Wallace pointed out three finales of other shows he watched in preparation for writing his own ending for the CW’s Barry Allen. “Before sitting down to even conceptualize and write this, I watched a whole bunch of series finales, and I’ll tell you the ones I loved and used as inspiration: Lost, Angel, and The Office, ironically,” he said. “I love the Lost finale so much because it was two hours and it’s full of emotion. They cried and I cried and everybody cried. But the one that I went back to as being a perfect series finale in my opinion was Angel, the Buffy spin-off. Man, I still remember the feelings I had watching that Angel finale — it just blew me off the planet.”
Wallace explained further: “I thought a lot about it, what’s really good in this, and what do we need to pull out? I’m not saying it’s the same storyline — it’s not even close to the same storyline, but it’s all about the feelings. There’s similar feelings in that series finale that I wanted to get across, and same thing with Lost.”
“People think as I like horror movies and action that I don’t like comedies, but The Office was a great series finale, and if you look at The Office series finale and our series finale, you might actually see some similarities in the strangest way. As a viewer who had been watching The Office for nine seasons religiously, I wanted so badly for [Steve Carell’s] Michael Scott to come back to that show, and I recognized that feeling that I got when he showed up. I’m like, ‘I have to deliver a similar feeling in our series finale.’ That’s when I decided there had to be a lot of faces from the past.”

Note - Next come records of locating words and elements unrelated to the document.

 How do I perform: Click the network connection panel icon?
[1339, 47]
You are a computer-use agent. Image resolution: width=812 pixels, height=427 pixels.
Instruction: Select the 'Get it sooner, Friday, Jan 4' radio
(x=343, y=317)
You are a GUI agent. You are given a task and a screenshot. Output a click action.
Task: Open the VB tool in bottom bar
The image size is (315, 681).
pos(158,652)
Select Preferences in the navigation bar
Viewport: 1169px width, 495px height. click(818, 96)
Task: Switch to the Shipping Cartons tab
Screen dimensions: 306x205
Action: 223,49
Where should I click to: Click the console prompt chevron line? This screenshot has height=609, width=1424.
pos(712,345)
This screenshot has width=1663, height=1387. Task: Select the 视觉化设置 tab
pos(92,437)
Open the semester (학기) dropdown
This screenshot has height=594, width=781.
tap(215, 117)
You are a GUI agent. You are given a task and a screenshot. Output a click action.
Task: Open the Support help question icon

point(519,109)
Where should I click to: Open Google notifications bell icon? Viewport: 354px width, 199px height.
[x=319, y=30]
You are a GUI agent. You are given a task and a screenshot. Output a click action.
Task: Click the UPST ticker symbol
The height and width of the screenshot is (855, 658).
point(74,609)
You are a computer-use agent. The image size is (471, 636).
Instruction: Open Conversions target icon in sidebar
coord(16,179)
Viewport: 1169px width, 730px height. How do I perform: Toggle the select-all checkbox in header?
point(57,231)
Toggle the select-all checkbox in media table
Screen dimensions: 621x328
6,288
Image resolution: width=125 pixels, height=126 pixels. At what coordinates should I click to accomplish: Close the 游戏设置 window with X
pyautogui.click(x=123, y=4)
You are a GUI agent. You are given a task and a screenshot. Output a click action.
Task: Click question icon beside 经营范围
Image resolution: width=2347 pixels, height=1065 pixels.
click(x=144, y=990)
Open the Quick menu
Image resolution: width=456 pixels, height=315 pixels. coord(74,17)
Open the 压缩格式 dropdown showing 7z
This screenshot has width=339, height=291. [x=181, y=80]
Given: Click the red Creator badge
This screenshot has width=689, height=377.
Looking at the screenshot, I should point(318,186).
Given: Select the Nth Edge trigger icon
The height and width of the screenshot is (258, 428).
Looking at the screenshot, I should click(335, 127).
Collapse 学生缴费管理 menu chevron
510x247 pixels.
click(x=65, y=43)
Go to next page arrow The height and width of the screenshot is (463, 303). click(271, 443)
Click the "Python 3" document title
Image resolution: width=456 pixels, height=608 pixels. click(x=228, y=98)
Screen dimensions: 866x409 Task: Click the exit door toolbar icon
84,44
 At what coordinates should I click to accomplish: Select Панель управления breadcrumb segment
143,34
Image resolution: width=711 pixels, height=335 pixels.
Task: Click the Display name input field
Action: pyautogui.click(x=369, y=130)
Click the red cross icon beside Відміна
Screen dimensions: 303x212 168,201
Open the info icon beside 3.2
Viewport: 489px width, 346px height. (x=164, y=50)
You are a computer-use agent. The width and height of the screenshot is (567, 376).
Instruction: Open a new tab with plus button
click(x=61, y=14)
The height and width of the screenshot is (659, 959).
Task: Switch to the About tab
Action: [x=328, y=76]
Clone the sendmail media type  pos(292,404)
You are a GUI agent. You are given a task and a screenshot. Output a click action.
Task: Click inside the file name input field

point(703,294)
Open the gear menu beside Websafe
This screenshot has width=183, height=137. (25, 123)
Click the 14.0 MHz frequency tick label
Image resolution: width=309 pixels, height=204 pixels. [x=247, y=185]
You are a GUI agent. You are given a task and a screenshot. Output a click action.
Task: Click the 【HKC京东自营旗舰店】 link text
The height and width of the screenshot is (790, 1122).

Wallace’s ideas have proven to be true throughout the season. Several major characters from previous seasons and other shows in the Arrowverse have returned to reprise their roles. This includes Jessica Parker Kennedy (The Secret Circle, Another Cinderella Story), Rick Cosnett (I Miss You, Skybound), Matt Letscher (Super Sucker, The Teacher of the Year), and Sendhil Ramamurthy (The Slammin’ Salmon, Covert Affairs), who portrayed Nora West-Allen, Eddie Thawne, Reverse Flash, and Ramsey Rosso, respectively. Arrow — the show that started it all — and Legends of Tomorrow alums David Ramsey (Arrow, Pay It Forward) and Keiynan Lonsdale (Insurgent, Love, Simon) also returned to reprise their roles as John Diggle and Wally West, along with the Green Arrow himself, Stephen Amell (Code 8, Teenage Mutant Ninja Turtles: Out of the Shadows).
Wallace ended with one final teaser — “[Angel] has a conclusion where there’s no cliffhangers in that sense, but we threw in a little thing right at the end of the series finale. No spoilers here, but let’s just say it directly hints at what the future of The Flash could be. And that’s what I got out of that Angel finale: I wonder what happens next? And I can write my own story from there. I thought that was so clever, and we have something like that in our series finale.”
The season nine finale of The Flash will premiere this Wednesday, May 24, on the CW. Seasons one through eight are currently available on Netflix.